_Textauszug_
== == ==

WM-Qualifikationsgegner Tschechien: Früher war alles besser
Die DFB-Elf muss sich nicht vor dem tschechischen Team fürchten. Das Nachbarland hat in den vergangenen Jahren einige Entwicklungen verpasst.
„Der tschechische Fußball hat nicht mehr die große Klasse wie früher, es fehlen die Namen“, gibt Pavel Kaderabek achselzuckend zu. Kaderabek, 24, ist gerade dabei, sich bei der TSG Hoffenheim einen Namen zu machen. Nach einer durchwachsenen ersten Saison nach dem Wechsel von Sparta Prag überzeugt der dynamische Außenverteidiger in dieser Runde bei der TSG als lebhafter Dauersprinter.
Neben Theodor Gebre Selassie (Werder Bremen) und Linksaußen Ladislav Krejci (FC Bologna) ist er der Einzige in Tschechiens voraussichtlicher Startelf im WM-Qualifikationsspiel am Samstag in Hamburg gegen Deutschland (20.45 Uhr; RTL), der regelmäßig in einer großen europäischen Liga spielt. Mittelfeldrenner Vladimir Darida von Hertha Berlin und Torwart Jaroslav Drobny von Werder Bremen werden wegen Verletzung fehlen in der Auswahl von Trainer Karel Jarolim, 60.

== == ==

_Angezeigte Daten_

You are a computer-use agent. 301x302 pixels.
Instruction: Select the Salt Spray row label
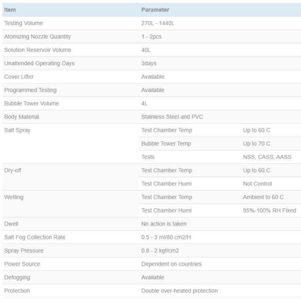point(17,130)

== == ==

_Aufgabenstellung_
Aus welchem Grund werden Vladimir Darida und Jaroslav Drobny laut dem Text über den WM-Qualifikationsgegner Tschechien im Spiel gegen Deutschland fehlen? Antworten Sie in einem bis drei Sätzen.

_Lösung_
Vladimir Darida von Hertha Berlin und Torwart Jaroslav Drobny von Werder Bremen fehlen wegen Verletzung in der Auswahl von Trainer Karel Jarolim.